Winter break is a great time for relaxing and enjoying family… for a little while. If you have teenagers at home, you’re probably wondering how to keep them engaged in healthy activities during all of Winter Break.
Teenagers are comprised of 13-19 year olds. Teenagers are the age group that has equally (if not more) drastic changes happening inside their bodies than outside. They are learning how to deal with new emotions, life changes and social belonging. And now, more than ever, teenagers are experiencing all-time-high levels of anxiety and depression.
This age group is known for making poor decisions.
You’ve heard the saying, “They’re just at that age… that’s what teenagers do [in reference to drinking and partying].”
Throughout this article, I’d like to share with you how the above statement is enabling youth to make poor decisions. I also hope to equip you with some tools to keep you teens safe and yourself sane during this Winter Break.
In a recent New York Times article titled, Why Are More American Teenagers Than Every Suffering From Severe Anxiety, Benoit Denizet-Lewis shares several real-life situations where the teenager in the story seems to be enjoying a successful life whilst inside they are in a constant battle against anxiety.

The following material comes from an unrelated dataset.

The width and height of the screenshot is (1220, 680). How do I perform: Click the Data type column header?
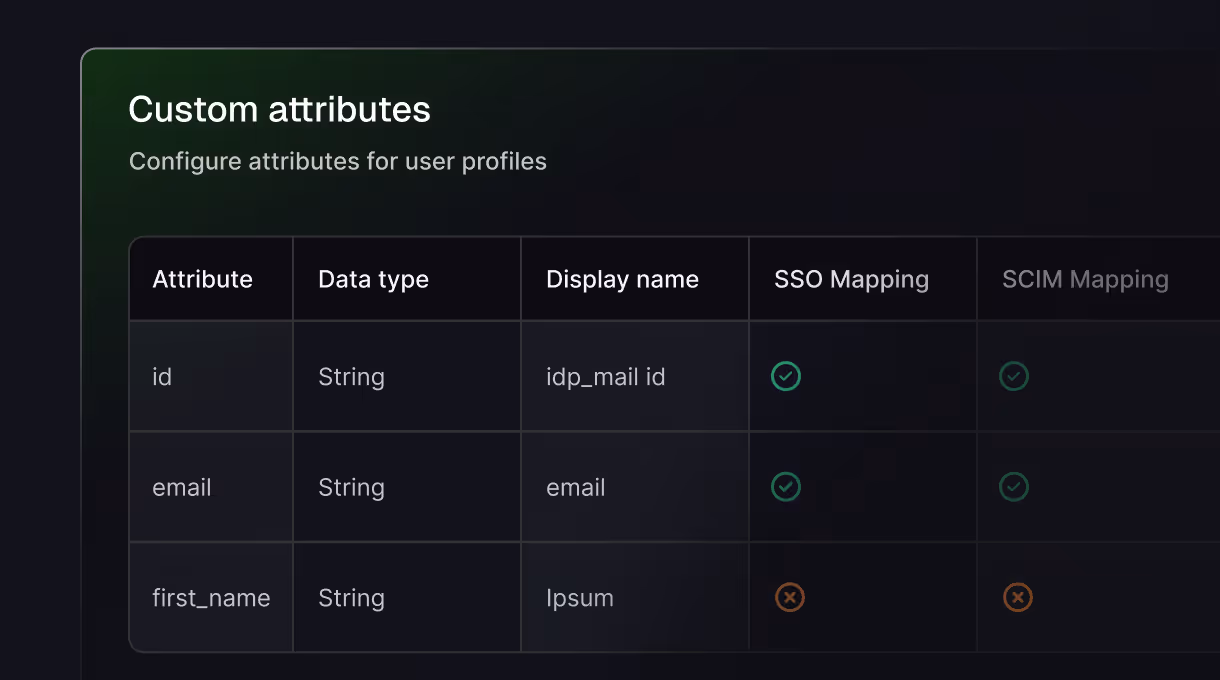pyautogui.click(x=373, y=280)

The article states that that the American College Health Association found that anxiety rates rose from 50% in 2011 to 62% in 2016. Anxiety has overtaken depression.
Many teenagers are taking a variety of depression or anxiety medications like Prozac Xanax.
What group of teenagers, you may wonder, is at greatest risk here?
Suniya Luthar, a professor of psychology at Arizona State University explains, “Teenagers raised in more affluent communities might seemingly have less to feel anxious about…but privileged youths are among the most emotionally distressed young people in America.”
These youths are constantly striving to do more, be better and strive to get into an Ivy League University.
To receive satisfaction and comfort, teenagers have come to rely on the quick reward of social media. The brain’s reward system is triggered when they receive a “like” or “love” on one of their posts or photos. For a moment, the individual feels accomplished. The problem, is that, social media is a façade of reality. It’s stuck inside of a cold, wired box that displays colors and actions that our brains respond to. It’s a trick.
And the worst part is that it’s working.
The rise in anxiety and smartphone adoption are two trend lines that seem to be directly related, Jean Twenge, a professor of psychology at San Diego University states.
With all of this information, how can you keep your teenager safe?
- Let them handle it. When parents are stepping in and making life “easier” for their child, it’s actually making them incapable of being independent. Teenagers are going to experiment and experience conflicts within themselves and the world around them. This is natural. Do not take rob your child of their ability to struggle and solve problems.
- Validate, validate, validate. Teenagers need to know that you, their parents, are proud of them.
- Be there. Time is the most valuable thing you can give to your teenager. They need your interaction, touch, understanding and attention. Even if they push you away and spend ridiculous amounts of time in their bedroom or on their smartphone… they just need your support.
- Don’t assume. Let’s say it’s Friday night and your teenager says, “Mom, I’m going to Jesse’s house!” What is your first thought? Is it that your teenage is going to be drinking at Jesse’s house? Experimenting with drugs? You don’t know what will happen, but what you can say to your teenager is that you trust them to make the correct choices.
- Create boundaries. They are still living under your roof. Parents want to be cool too! Sometimes parents will allow their teenagers to drink and have parties in their own home because, “They will just do it elsewhere, I’d rather they drink here and be safe.” That is enabling them to engage in underage drinking. No way around it. Let your teenager know what is okay and what is not okay – then stick with it.
- Follow through. If your discover that your teenager struggles to make good choices when hanging out with specific friends, you still have say over when they can come and go in your house. Set firm, reasonable house rules.
- Lastly, separate your desires from your childs desires. This one is extremely difficult for some parents. Parents have high hopes for their children, as they should, but it should not force them to go in a specific path. Maybe you were an Olympic skier and you just want your child to experience the same victories. Your child may not want to ski. And you have no option but to be okay with that and support them in what they do like. Help your child find their passion.
Enjoy this winter beak with your teenager. As you know, the first couple stages went by fast. This one will fly by too.
Happy Holidays from The Drug Coalition!